Ma filleule de la police scolaire fête son anniversaire aujourd’hui, elle est très contente de m’apporter une part de son gâteau d’anniversaire. Je dois attendre les 6e grade qu’ils finissent leur cours de flûte. Je vais me faire une pause dans la salle de couture de mes amies bénévoles. On discute, je découvre comment elles se sont adaptées elles aussi aux conditions matérielles qui paraissent toujours correctes depuis la France.

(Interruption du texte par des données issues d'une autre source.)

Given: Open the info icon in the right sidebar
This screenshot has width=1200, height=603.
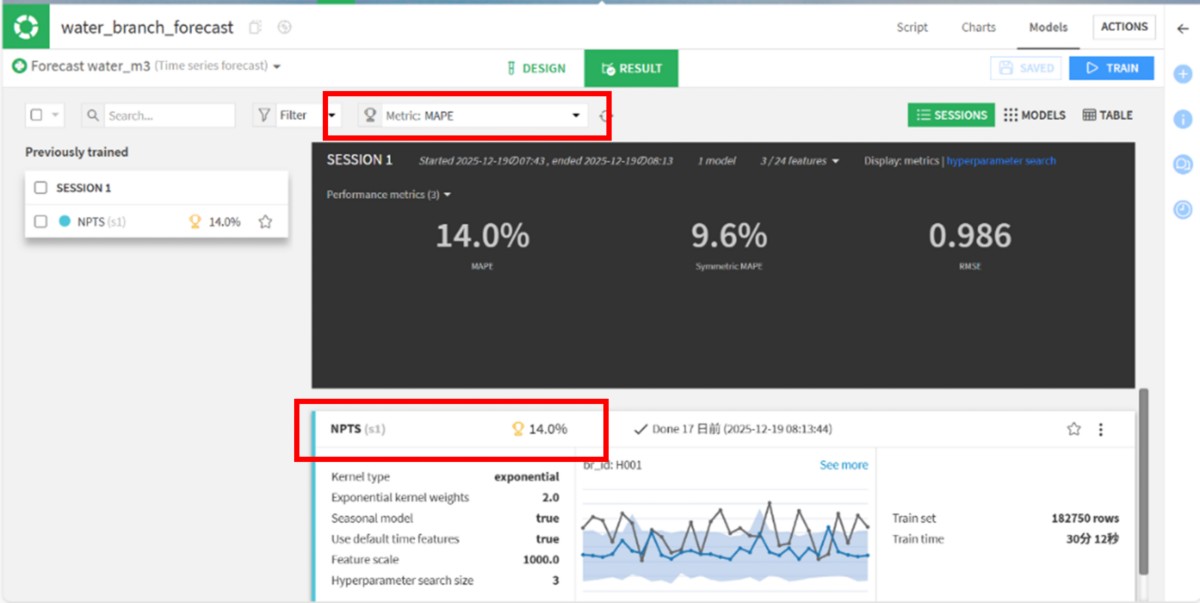Looking at the screenshot, I should tap(1182, 119).
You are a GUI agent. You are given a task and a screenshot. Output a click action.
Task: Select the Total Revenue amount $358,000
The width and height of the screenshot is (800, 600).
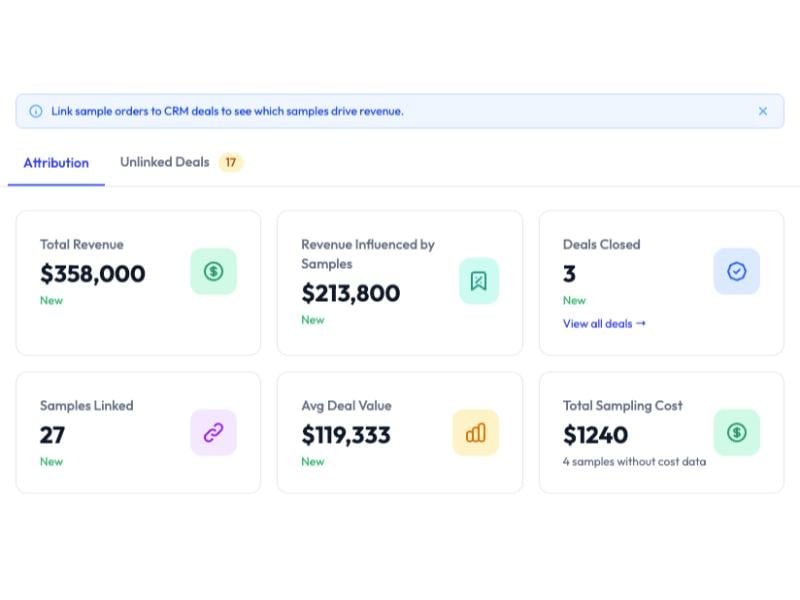coord(92,274)
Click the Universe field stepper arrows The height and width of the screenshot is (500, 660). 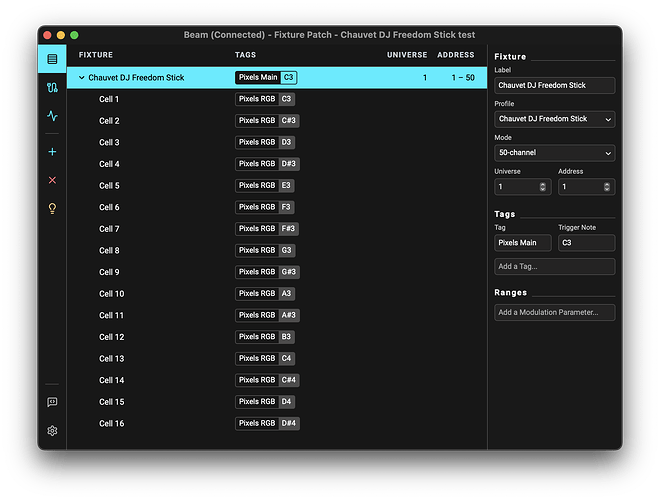coord(543,187)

Je retrouve mes 6e année. Je remarque que, ce que les jeunes préfèrent voir, ce sont les autres enfants du monde et surtout quand ils font coucou. C’était ma dernière classe, tous les élèves de cette école (qui n’auront pas beaucoup l’occasion de voyager) ont vu leurs camarades du monde. Déjà rien que ça, c’est déjà beaucoup dans mon projet. Je range mon matériel et je mange avec les enfants. Suzana la directrice vient me voir pour me donner le papier qui permet de dire que je suis résident au Pérou en tant que bénévole. Ce papier me permet de payer le prix national plutôt que le prix touriste qui est toujours plus cher. Comme quoi, ils sont vraiment tous super dans cette école. Je quitte l’école et je retrouve encore une fois de plus les filles de l’autre côté de la route, et puisqu’on s’en lasse jamais, on refait un tape-main à distance. Mon combi arrive, au passage, je fais les courses pour demain, un skype avant de m’absenter trois jours. Je boucle mes mails, mon CV, puis je prépare mon sac de randonnée. J’annonce à mon contact que je pars demain à trois heures du matin faire le trekking. Il me souhaite bon courage mais il s’inquiète pour l’heure et pour comment on vient me chercher. L’agence n’avait pas voulu venir jusqu’à chez lui donc j’avais donné un point de rendez-vous plus près à cinq minutes à pied :Don Bosco. Mais mon contact me le déconseille, très mauvais endroit à cette heure de la nuit, il appelle l’agence pour moi et convient avec eux un autre lieu. Je vais directement à l’agence mais avec un taxi, que mon contact appelle pour moi. Il y a des fois où il est vraiment bon d’avoir un bon contact. Et cerise sur le gâteau, après mon plat de pâtes que je me suis mangé pour les sucres lents pour la marche de demain, il m’apporte une part de dessert qu’ils ont fait. Je suis vraiment bien loti. Je n’arrive pas à me coucher plutôt que dix heures bien que je me lève à 2h30. J’espère n’avoir rien oublié pour tout à l’heure. A demain.